■ 任务说明 ■
1) 根据下文关于进程的节选，回答以下问题：
(a) 在子进程中，os.fork() 的返回值是什么？
(b) 示例代码注明应在哪个操作系统下执行？
(c) 运行结果中，父进程的进程号是多少？
2) 请修改下文关于进程的节选中介于“返回:父进程返回子进程进程号,子进程返回0。”与“(%s).' % (os.getpid(), pid)”之间的部分（包括首尾），将其中的“相互独立”改为“彼此独立”，并给出修改后的该部分。

■ 文档节选 ■
=======

进程
进程是正在运行程序的实例,一个程序可以有多个进程。
pid=os.fork()
作用:拷贝一份父进程(代码段,堆栈段,数据段)的数据来创建一个子进程。
返回:父进程返回子进程进程号,子进程返回0。
特点:子进程父进程相互独立,不在共享任何数据。
#以下代码在Linux下执行,window下没有fork函数
import os
pid = os.fork()
if pid < 0:
print 'Fail to create process'
elif pid == 0:
print 'I am child process (%s) and my parent is (%s).' % (os.getpid(), os.getppid()) #os.getpid()获得当前(子)进程号,os.getppid()获得父进程号
else:
print 'I (%s) just created a child process (%s).' % (os.getpid(), pid)
#结果
I (86645) just created a child process (86646).
I am child process (86646) and my parent is (86645).

=======

■ 所示数据 ■
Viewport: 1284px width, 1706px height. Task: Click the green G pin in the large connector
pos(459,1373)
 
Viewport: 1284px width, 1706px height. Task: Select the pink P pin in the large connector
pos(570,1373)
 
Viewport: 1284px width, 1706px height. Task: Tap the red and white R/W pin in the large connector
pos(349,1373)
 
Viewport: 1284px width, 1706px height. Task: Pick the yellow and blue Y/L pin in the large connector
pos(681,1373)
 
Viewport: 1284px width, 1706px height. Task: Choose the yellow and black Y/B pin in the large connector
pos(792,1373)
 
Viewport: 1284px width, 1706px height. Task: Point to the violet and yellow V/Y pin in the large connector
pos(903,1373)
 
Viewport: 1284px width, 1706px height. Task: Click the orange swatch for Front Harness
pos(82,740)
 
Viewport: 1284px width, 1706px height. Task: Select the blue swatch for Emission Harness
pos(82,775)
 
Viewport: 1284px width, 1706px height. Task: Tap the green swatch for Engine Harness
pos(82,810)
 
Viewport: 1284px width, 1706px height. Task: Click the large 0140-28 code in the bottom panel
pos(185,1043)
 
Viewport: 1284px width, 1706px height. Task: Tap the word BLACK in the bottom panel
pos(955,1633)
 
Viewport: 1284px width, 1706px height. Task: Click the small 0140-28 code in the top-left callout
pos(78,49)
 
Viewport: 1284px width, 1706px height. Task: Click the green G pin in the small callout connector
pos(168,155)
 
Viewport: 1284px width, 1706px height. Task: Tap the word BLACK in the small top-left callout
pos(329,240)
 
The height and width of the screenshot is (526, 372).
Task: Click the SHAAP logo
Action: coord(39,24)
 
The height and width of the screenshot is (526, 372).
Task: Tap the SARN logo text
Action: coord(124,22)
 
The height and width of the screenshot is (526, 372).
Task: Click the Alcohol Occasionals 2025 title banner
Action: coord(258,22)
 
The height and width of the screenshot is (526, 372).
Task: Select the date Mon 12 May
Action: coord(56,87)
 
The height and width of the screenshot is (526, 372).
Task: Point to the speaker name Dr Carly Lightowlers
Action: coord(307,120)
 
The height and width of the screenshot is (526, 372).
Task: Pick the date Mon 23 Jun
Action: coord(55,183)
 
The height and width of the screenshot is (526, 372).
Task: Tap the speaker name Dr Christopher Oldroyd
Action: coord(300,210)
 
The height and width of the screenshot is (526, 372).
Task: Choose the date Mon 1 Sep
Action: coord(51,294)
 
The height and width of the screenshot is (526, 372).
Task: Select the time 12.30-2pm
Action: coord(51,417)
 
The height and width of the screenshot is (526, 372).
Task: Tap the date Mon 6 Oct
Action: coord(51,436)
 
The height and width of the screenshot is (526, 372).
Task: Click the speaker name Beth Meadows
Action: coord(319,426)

=======

■ 各题解答 ■
1)
(a) 0
(b) Linux
(c) 86645

2)
返回:父进程返回子进程进程号,子进程返回0。
特点:子进程父进程彼此独立,不在共享任何数据。
#以下代码在Linux下执行,window下没有fork函数
import os
pid = os.fork()
if pid < 0:
print 'Fail to create process'
elif pid == 0:
print 'I am child process (%s) and my parent is (%s).' % (os.getpid(), os.getppid()) #os.getpid()获得当前(子)进程号,os.getppid()获得父进程号
else:
print 'I (%s) just created a child process (%s).' % (os.getpid(), pid)